Não há dúvida de que o autocontrole seja elemento importante para a realização pessoal, desde que não o identifiquemos ao rechaço dos próprios sentimentos. Dominar-se não significa – como parecem querer alguns – dessensibilizar-se. Não haveria o que dominar, ou melhor, o que orientar, se os sentimentos estivessem mortos. Ao contrário, somente ao acolhê-los aprendemos a lidar com eles. O contato com a ira santa, que se instala quando nos agridem, constitui caso exemplar desta acolhida fundamental a ser cultivada. Tal contato, aliás, estabelece etapa fundamental para o processo do perdão; enquanto a censura a toda ira termina por adoecer o indivíduo e a sociedade.

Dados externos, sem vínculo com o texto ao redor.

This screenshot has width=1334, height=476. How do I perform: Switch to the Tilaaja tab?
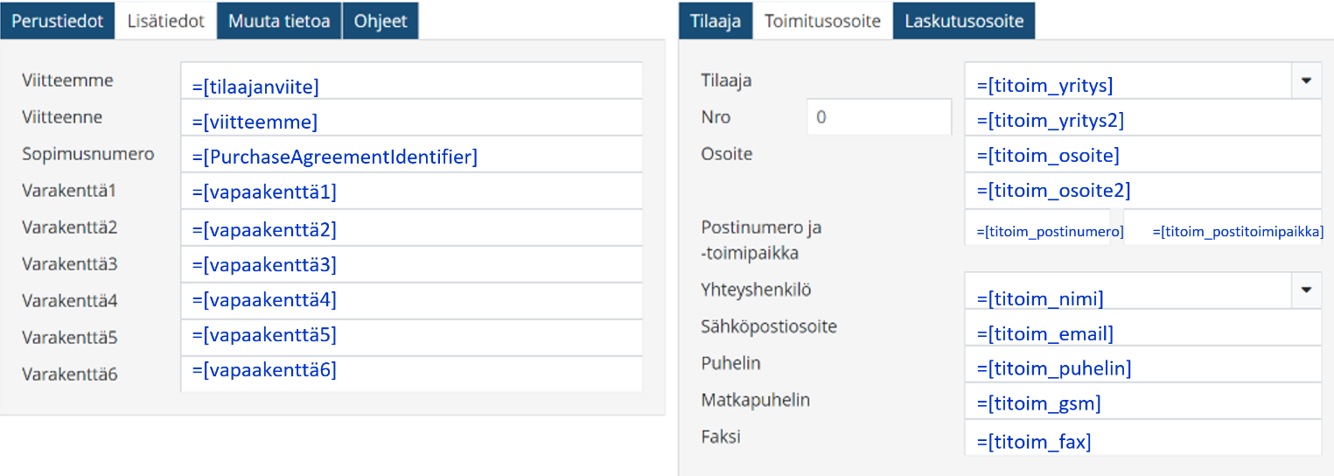pos(716,21)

Iras censuradas conduzem ao desânimo. Se não há quem me escute ou, pior ainda, se minha queixa se vê amordaçada, a raiva e a humilhação reprimidas desintegram minha atenção e iniciativa. Prefiro então deixar-me mover pelas engrenagens do mundo, e trato com amargura e ironia os que defendem a justiça e sonham com outras formas e estilos de vida.
Além disso, iras censuradas, cedo ou tarde, atingem quem nada teve a ver com a agressão outrora sofrida. Quem não pôde expressar a própria dor e acusar seu ofensor, assemelha-se à fera acuada que se prepara para o revide final. Quantos abandonados, explorados, torturados, violentados, que ainda por cima foram silenciados, veem um dia explodir a própria ira! E a vingança se espalha sem alvo determinado sobre os mais próximos e desprotegidos.
A memória da agressão, do abandono, da exploração ou da tortura (com os sentimentos que a compõem) não pode ser eliminada. Censurada, ela não morre, mas passa a exercer pressão constante sobre o corpo, que adoece ou se dilacera no gesto descontrolado e destrutivo de si mesmo e dos outros. Se me considero como último ou lixo, se não tenho a minha causa defendida, se jamais expresso minha dor, identifico-me inconscientemente com o sofrimento que me domina. E um sofrimento sem nome, do qual não me diferencio, torna-se a tonalidade de todos os meus gestos e palavras.
Ao contrário, avanço na cura da minha memória (e sentimentos), quando alguém permite que eu expresse a minha queixa…; e se apresenta diante de mim qual interlocutor consistente, a ponto de suportar meu grito de dor, sem sentir-se agredido ou ameaçado diante do meu rosto desfigurado. A pequena criança precisa do adulto que a compreenda quando ela explode em cólera, e não a sufoque por sentir-se assim. O jovem que amadurece necessita do amigo experiente, do confessor ou do poeta que o ajudem a encontrar palavras para pelejar com o sofrimento da mudança, a fim de unificar-se. A pessoa torturada, ou violentada, ou constantemente agredida, necessita expressar sua indignação e encontrar, no meio em que vive, os lugares de escuta e de restabelecimento da própria integridade.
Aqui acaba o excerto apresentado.